A crisis this widespread demands an inclusive political response in which a national advisory committee investigates the problem and proposes congressional legislation to solve it. States should both strengthen the selection and training of guards and raise the salary (the median is now $39,000 a year) to match regular police salaries. They should replace the current training programs, which last from three to 20 weeks, with a post-high school year at a selected university emphasizing social and ethical issues. Prison buildings should be redesigned to promote both security and surveillance but also private and communal space consistent with human dignity. At the same time, churches must make a coordinated ecumenical effort to strengthen their ministries in the jails. The bottom line: prisons must build character, not break spirits.

In 1971, before Attica exploded, two inmates prepared a letter to be sent to Governor Rockefeller. They wanted three things: better education, more religious freedom and more than one roll of toilet paper a month—for the basic human needs to learn, to pray and to be clean. Imagine the lives that could have been saved and transformed if those simple requests had been granted.

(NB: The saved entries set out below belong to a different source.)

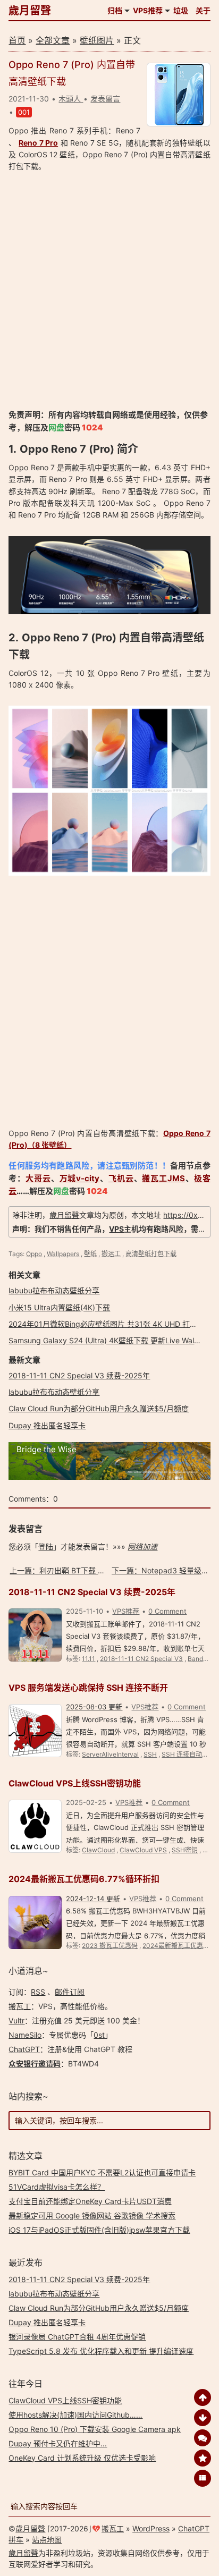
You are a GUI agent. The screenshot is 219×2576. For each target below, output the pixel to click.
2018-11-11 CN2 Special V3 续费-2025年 (79, 1375)
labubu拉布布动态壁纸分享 (54, 1290)
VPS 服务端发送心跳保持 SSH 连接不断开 (88, 1687)
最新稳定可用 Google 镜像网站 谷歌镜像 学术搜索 (92, 2215)
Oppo (34, 1254)
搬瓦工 (20, 2006)
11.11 (88, 1659)
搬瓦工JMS (163, 1178)
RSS (38, 1991)
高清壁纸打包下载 (150, 1254)
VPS (116, 1228)
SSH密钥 (185, 1850)
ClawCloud (98, 1850)
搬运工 (111, 1254)
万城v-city (80, 1178)
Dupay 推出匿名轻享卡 (47, 1425)
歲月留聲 (30, 10)
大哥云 (38, 1178)
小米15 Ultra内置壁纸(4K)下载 (59, 1307)
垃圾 (180, 10)
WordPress (151, 2528)
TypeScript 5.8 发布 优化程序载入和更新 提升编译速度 (101, 2350)
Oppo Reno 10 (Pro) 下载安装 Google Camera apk (95, 2429)
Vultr (16, 2020)
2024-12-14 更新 (93, 1898)
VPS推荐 (148, 10)
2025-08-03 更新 (94, 1706)
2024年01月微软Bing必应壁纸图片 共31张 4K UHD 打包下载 (110, 1323)
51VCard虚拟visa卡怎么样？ (57, 2186)
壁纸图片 (97, 40)
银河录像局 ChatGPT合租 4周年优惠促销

Comments are automatically closed two weeks after an article's initial publication. See our comments policy for more.
Chris Schwartz
9 years ago
When we incarcerate people, we deprive them not only of their freedom, but rights that you and I take for granted. I have been told by many well-meaning citizens that when someone commits a crime, they give up all their rights: the right to safety, health and even life. This is untrue. The incarcerated do give up their right to freedom, but all their other rights now become the duty of the state to provide, yet, health and dental care are usually provided by the low-bidder in most jails and prisons and we note that when a prison is run by a for profit company, violence goes up substantially. Today’s article, “Peace and Toilet Paper”, is lacking in hard data — only anecdotal information is used. This is largely because the data that would allow a citizen to tabulate how many inmates die in prison due to abuse or neglect is not collected. We really have no idea of how bad it is. As a tax paying citizen, I find it unconscionable to contract out safety, health and dental services to the low bidder. We should take full responsibility to provide these services for the incarcerated. If we can’t afford it, then we shouldn’t be locking up so many. Deacon Chris Schwartz, Coordinator for Ministry to the Incarcerated, Archdiocese of Washington, D.C.
John Wotherspoon
9 years ago
As a prison chaplain in Hong Kong (where prison conditions are among the best in the world) I am saddened to read articles like this, but grateful to America Magazine for continuing to cover this important issue. Shame USA, shame, shame, shame.
Beth Cioffoletti
9 years ago
Thank you America Magazine for staying with this nightmare, week after week shining light into this very dark corner. For inmates and their families, just having someone willing to see and acknowledge what is happening to them is a great comfort and help.
Paul Ferris
9 years ago
When the 13th amendment prohibited slavery it made an exception for incarceration. A prisoners life is worse than slaver. Look what has happened.
Beth Cioffoletti
9 years ago
I agree. American prisons are slavery gone underground.